Setting up and Running a Spark Job

This section describes the setup required to run a Spark job that loads a Yellowbrick table.

Spark Application for Yellowbrick

When you install ybtools, the installation includes the following directory:

/opt/ybtools/integrations/spark

This spark directory contains the application .jar file that you use to run Spark jobs via ybrelay.

For installation and operational information, see the Apache Spark documentation.

About Spark Jobs

Spark jobs can be submitted in various ways (standalone, cluster mode, using YARN as a resource manager, and so on). For details, see the Spark documentation.

In general, a Spark job consists of:

N + 1 compute (N executors, 1 driver)

The driver executes first:

Driver can run inline with the CLI submission or on-grid.
Driver plans and executes tasks on executors.

Executors run tasks, and each task is given a slice of the data. Executors only need 2 cores and 1GB of memory.

A Spark job for Yellowbrick submits an application that uses ybrelay to stream high volumes of data into the table in parallel. Any file format that the Spark application can read is supported; ybrelay runs as a service that accepts row packages from Spark, then sends the data in parallel streams to ybload for fast bulk loading, as shown in the following diagram.
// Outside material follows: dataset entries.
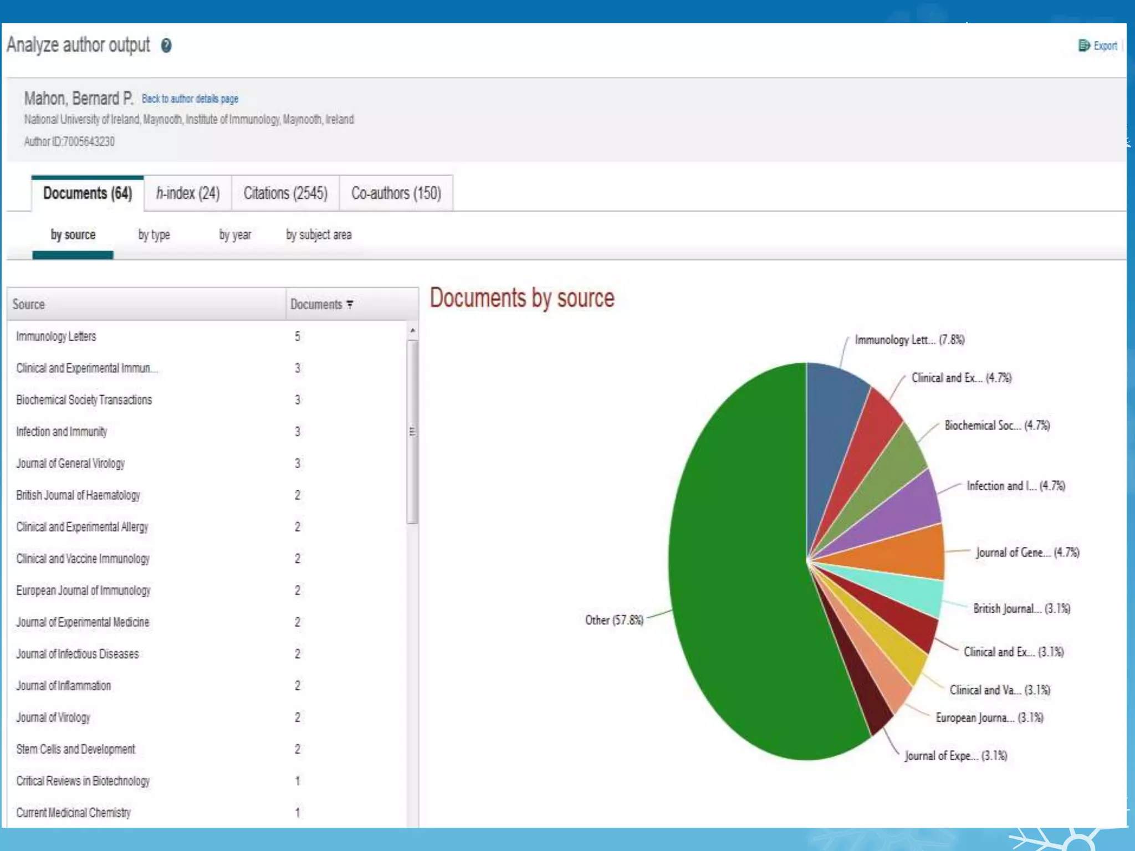Viewport: 1135px width, 851px height.
Task: Click the help question mark icon
Action: click(166, 45)
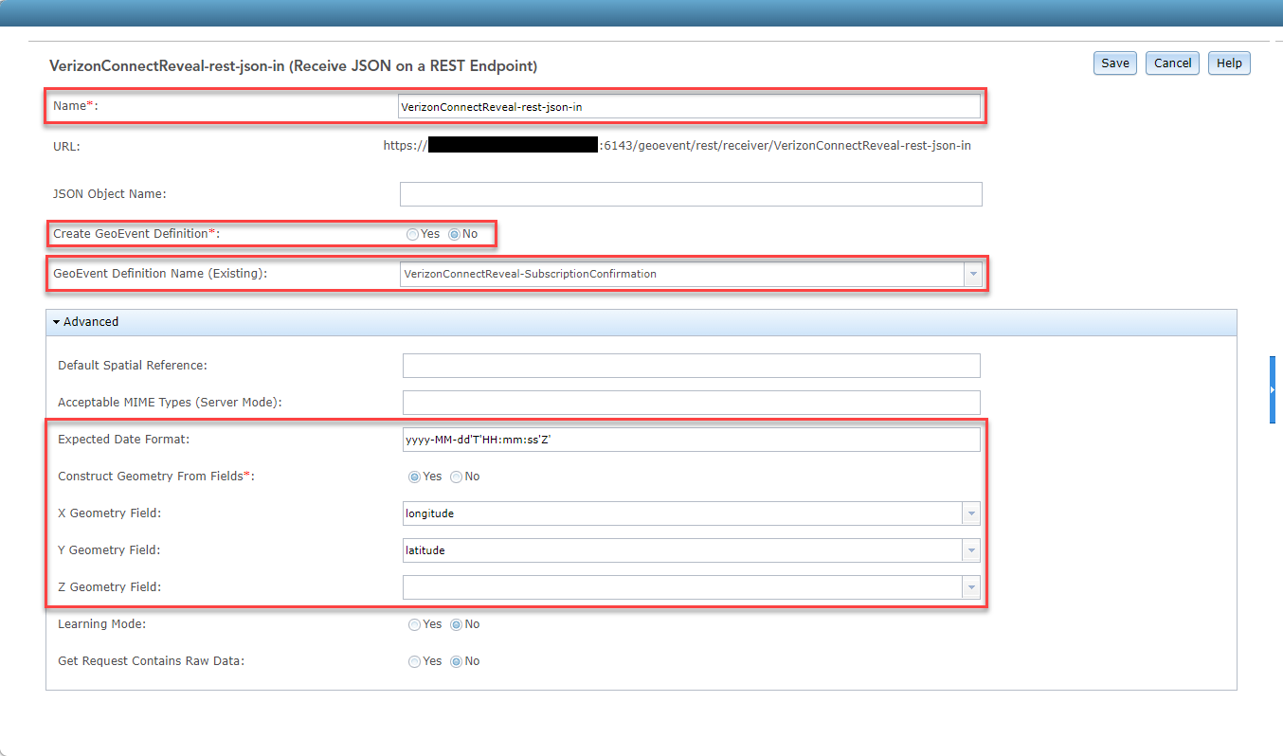Click the Acceptable MIME Types field
Viewport: 1283px width, 756px height.
click(x=690, y=402)
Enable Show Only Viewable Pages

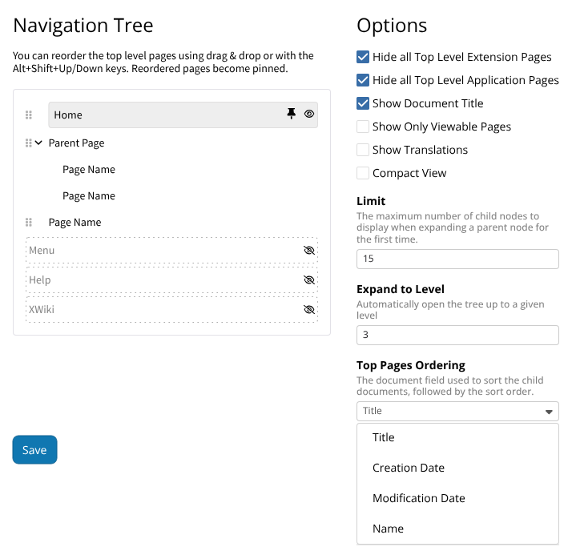(x=363, y=127)

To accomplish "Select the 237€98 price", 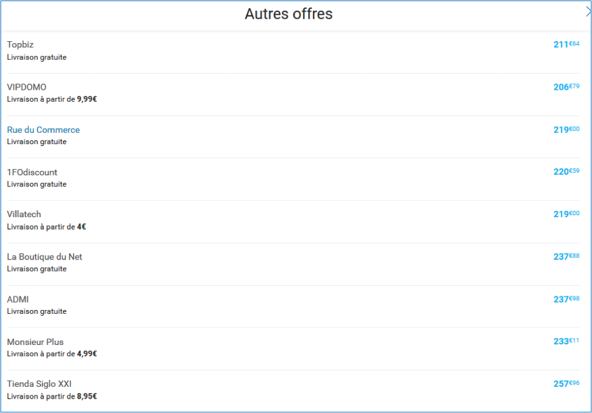I will (566, 299).
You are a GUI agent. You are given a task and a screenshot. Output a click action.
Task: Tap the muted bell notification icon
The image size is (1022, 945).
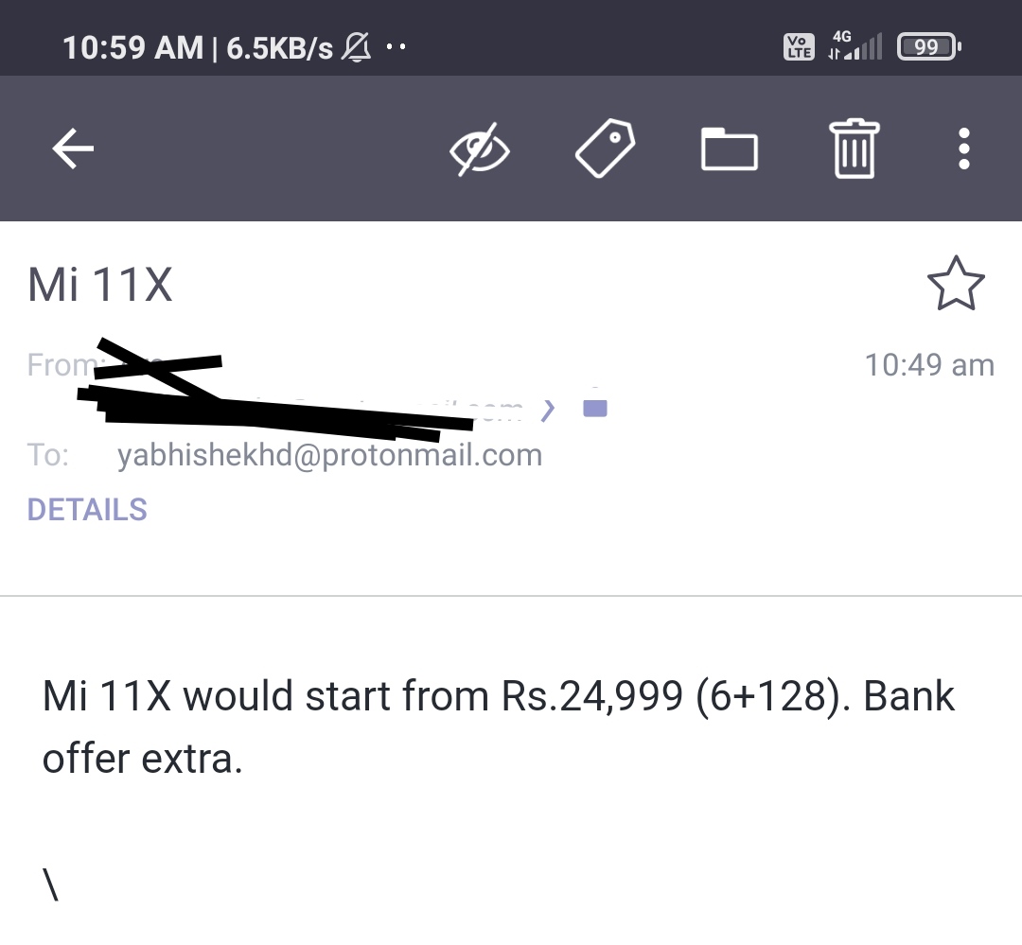357,47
Summary of the spark-submit Command

A Spark job runs with a set of native Spark options and Spark application options. The source directory for the data must be specified, along with its format. Connectivity to both the Yellowbrick system and the ybrelay client must also be specified. Many other optional settings may be provided, including column information for the table, pre- or post-processing SQL to run, and options that are passed to ybload.

Note that ybrelay runs with its own set of options; these are not set in the Spark job. See ybrelay Options.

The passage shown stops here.